Fall 1997
D. A. Patterson
Handout #2
Assignment 1
Exercises Due Thursday 9/11/97 at 4PM in box in
283 Soda
PLEASE put the TIME OR TA NAME of the DISCUSSION section that you attend as well as your name, as homeworks will be handed out in discussion. No section, no homework.
Homework Policy: Homework assignments are due at 4PM. No late homeworks will be accepted, as we want to be able to discuss the assignments in section. Study groups are encouraged, but what you turn in must be your own work. As we agreed on the first day of class, the penalty for cheating is no credit for the full assignment. (If things get tough, its better to skip pieces of one assignment rather than take a chance on getting no credit.)
Please do the following problems from : 1.51-53, 2.3, 2.4, 2.10, 2.18, 2.20, 2.42.
Chapter 2 of discusses various aspects of performance in abstract terms. This problem will give you a chance to get some hands-on experience with measuring performance on real machines.
One benchmark for scientific computing is Linpack. It measures the time required to solve a system of linear equations. We will use this benchmark to do our own performance measurements.
The results of this benchmark for a wide range of machines are updated
periodically.
You can find the report by following the Linpack link on the CS152 home page:
http://www-inst.eecs.berkeley.edu/~cs152/
or by using this URL to find the report at the Linpack folks site:
http://performance.netlib.org/performance/html/PDSreports.html
.
As you would expect, the Linpack benchmark is an executable and its source
files are located in ~cs152/fa97/hw1
. The internals of the benchmark
consist of 2 distinct parts: the daxpy loop (daxpy.c
)
and the driver (timer.c
).
The daxpy loop is the heart of the benchmark. This loop is what is being measured for performance. Basically, we are testing how fast a certain machine can execute this simple loop. Below is the source code for the daxpy loop.
void daxpy(double y[], double a, double x[], int n) { int i; for (i = 0; i < n; i++) y[i] = a*x[i] + y[i]; }
It simply multiplies a vector by a scalar and adds it to another vector. Since the vectors and scalars are of type double, this test primarily measures the machines ability to compute floating point numbers. Therefore, performance for this benchmark is reported in MFLOP/s.
Before we get into performance, we need to think a bit about performance measurement. There are a couple of issues here.

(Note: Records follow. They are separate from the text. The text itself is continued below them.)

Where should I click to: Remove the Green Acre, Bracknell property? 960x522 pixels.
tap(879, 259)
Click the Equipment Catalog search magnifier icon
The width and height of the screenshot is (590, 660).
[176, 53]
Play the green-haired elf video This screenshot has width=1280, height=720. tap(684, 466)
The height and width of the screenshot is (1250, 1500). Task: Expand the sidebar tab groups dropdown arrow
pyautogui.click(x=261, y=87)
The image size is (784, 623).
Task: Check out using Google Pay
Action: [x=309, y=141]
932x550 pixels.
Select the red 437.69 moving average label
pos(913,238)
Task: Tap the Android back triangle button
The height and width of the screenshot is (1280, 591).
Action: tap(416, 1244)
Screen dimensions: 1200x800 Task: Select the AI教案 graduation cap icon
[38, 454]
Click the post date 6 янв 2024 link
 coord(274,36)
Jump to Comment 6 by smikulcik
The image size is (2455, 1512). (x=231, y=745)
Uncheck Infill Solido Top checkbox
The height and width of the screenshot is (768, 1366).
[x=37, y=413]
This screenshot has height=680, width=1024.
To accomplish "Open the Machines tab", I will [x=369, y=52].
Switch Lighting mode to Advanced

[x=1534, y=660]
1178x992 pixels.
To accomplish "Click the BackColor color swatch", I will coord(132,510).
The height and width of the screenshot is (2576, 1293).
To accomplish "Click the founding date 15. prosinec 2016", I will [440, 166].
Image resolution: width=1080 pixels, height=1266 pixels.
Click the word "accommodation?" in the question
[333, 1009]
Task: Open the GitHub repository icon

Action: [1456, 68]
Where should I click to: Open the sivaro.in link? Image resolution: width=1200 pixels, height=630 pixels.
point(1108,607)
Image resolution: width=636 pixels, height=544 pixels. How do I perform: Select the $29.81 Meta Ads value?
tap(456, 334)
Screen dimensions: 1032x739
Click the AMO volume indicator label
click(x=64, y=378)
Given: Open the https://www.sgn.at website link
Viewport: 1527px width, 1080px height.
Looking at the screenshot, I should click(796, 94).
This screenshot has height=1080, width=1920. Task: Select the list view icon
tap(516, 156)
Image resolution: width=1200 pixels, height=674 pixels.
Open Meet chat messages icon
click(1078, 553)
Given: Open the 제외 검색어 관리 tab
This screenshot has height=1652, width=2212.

First, in an operating system such as Unix, it is possible for many processes to be active at the same time and we as users really don't have any control over that. For example, the operating system could be handling interrupts, I/O activity, background processes, and requests by other users on the same machine. All of these external events can take system resources away from our benchmark program and skew the measurement. Unfortunately, these demands on the system can change unexpectedly (or asynchronously). As a result of this limitation, it is not good enough to measure only a single execution of the daxpy function. It is better to run it several times and obtain the average execution time for a single daxpy function. In addition, we should monitor whether each run of the daxpy function is somewhat consistent with all the other runs. If it isn't very consistent, then we'll know that skewing due to external events is playing a major role. Fortunately for us, the driver already handles this for us.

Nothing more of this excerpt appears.